::: Data to process :::
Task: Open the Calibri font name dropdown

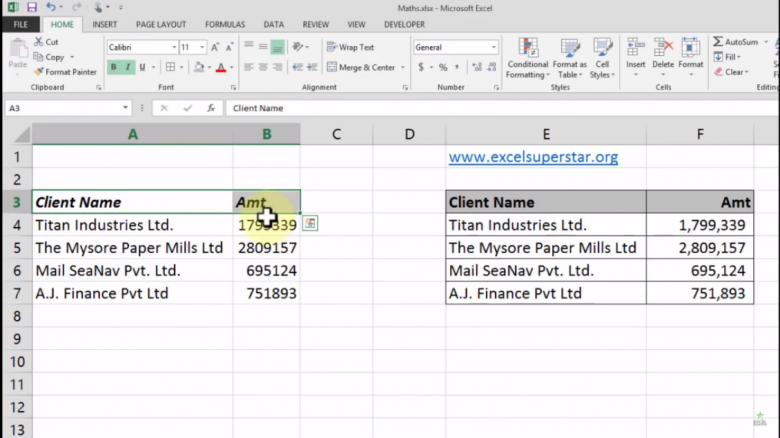Action: coord(171,47)
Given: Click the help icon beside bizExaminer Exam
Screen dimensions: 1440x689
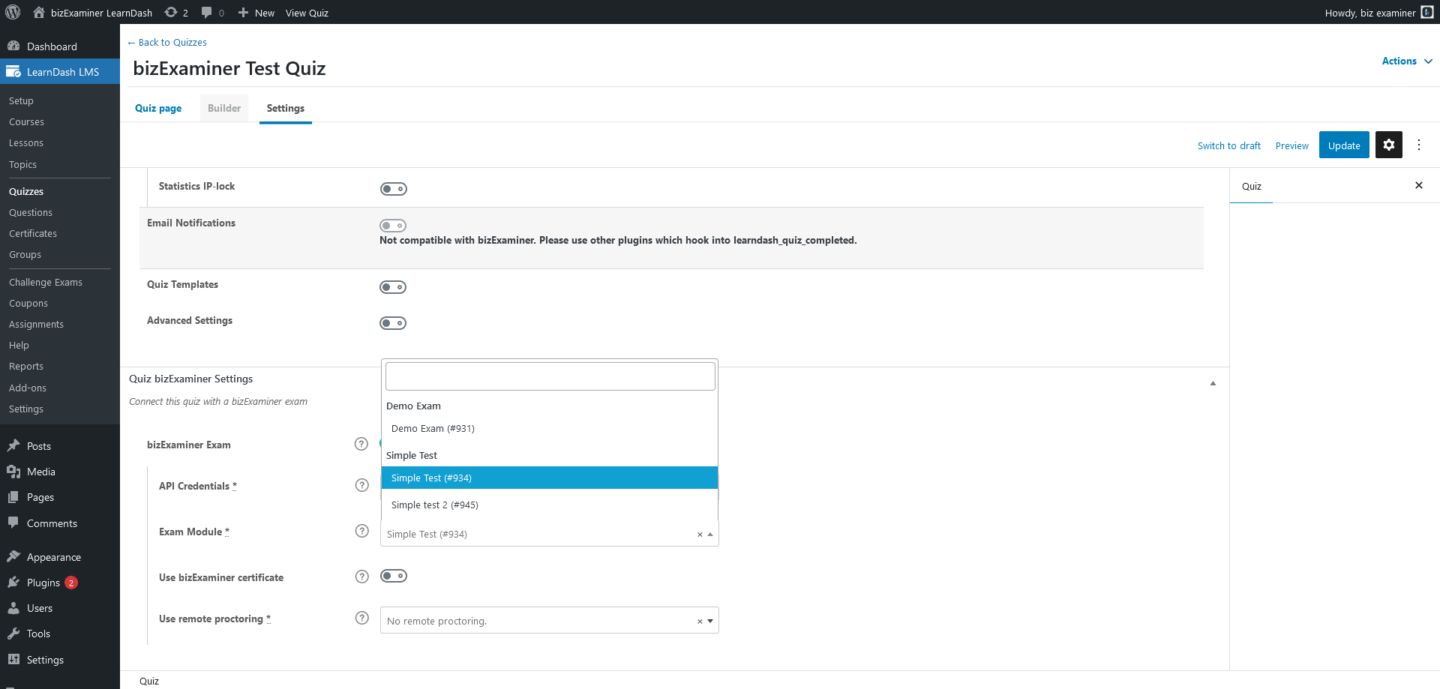Looking at the screenshot, I should pyautogui.click(x=361, y=444).
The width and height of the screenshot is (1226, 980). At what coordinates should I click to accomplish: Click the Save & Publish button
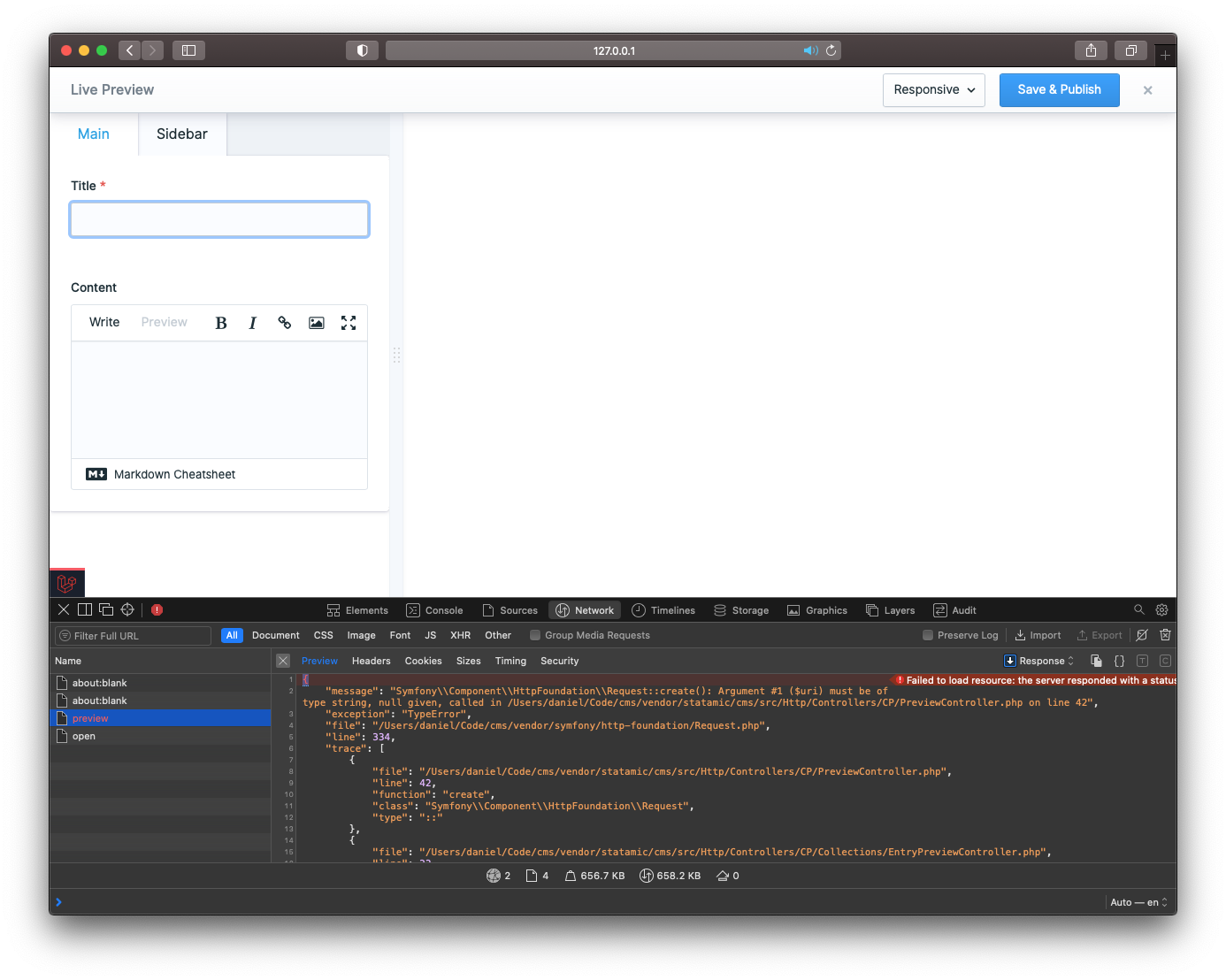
:::
— Task requirements —
Take the records above from the line with "Screen dimensions: 1440x689" down to their last line and please copy those lines exactly, without the pictures.

— Written reply —
Screen dimensions: 1440x689
Looking at the screenshot, I should pyautogui.click(x=361, y=444).
The width and height of the screenshot is (1226, 980). At what coordinates should I click to accomplish: Click the Save & Publish button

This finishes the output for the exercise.